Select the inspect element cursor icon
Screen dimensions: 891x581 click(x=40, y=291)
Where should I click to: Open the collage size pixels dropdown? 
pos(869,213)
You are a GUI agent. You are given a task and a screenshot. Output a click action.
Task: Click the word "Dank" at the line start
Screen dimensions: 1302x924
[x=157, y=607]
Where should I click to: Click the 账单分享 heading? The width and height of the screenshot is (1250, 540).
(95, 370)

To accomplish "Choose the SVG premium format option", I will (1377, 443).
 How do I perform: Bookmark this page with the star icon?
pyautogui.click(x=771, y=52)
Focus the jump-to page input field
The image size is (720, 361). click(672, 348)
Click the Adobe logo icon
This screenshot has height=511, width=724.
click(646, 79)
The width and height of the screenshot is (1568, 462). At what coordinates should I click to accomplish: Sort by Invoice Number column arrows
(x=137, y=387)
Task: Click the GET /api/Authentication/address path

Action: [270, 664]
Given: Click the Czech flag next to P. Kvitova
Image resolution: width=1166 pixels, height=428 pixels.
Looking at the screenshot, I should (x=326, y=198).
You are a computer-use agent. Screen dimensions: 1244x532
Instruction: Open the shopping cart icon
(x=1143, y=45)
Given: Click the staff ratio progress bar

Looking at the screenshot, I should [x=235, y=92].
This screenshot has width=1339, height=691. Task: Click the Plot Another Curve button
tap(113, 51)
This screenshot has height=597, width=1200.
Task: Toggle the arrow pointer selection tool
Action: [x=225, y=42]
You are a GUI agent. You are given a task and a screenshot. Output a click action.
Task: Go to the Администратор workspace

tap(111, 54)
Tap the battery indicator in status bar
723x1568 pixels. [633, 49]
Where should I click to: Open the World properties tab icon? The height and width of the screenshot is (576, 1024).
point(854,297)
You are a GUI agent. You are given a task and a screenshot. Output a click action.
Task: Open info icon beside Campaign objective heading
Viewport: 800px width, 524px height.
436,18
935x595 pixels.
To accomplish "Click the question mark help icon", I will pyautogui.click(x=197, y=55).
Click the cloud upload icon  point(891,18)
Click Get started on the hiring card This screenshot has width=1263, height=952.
★ ★ ★ ★
Show, from the material above, each line that includes the string "will".

To accomplish "Choose the SVG premium format option", I will (1377, 443).
To accomplish "Click the question mark help icon", I will pyautogui.click(x=197, y=55).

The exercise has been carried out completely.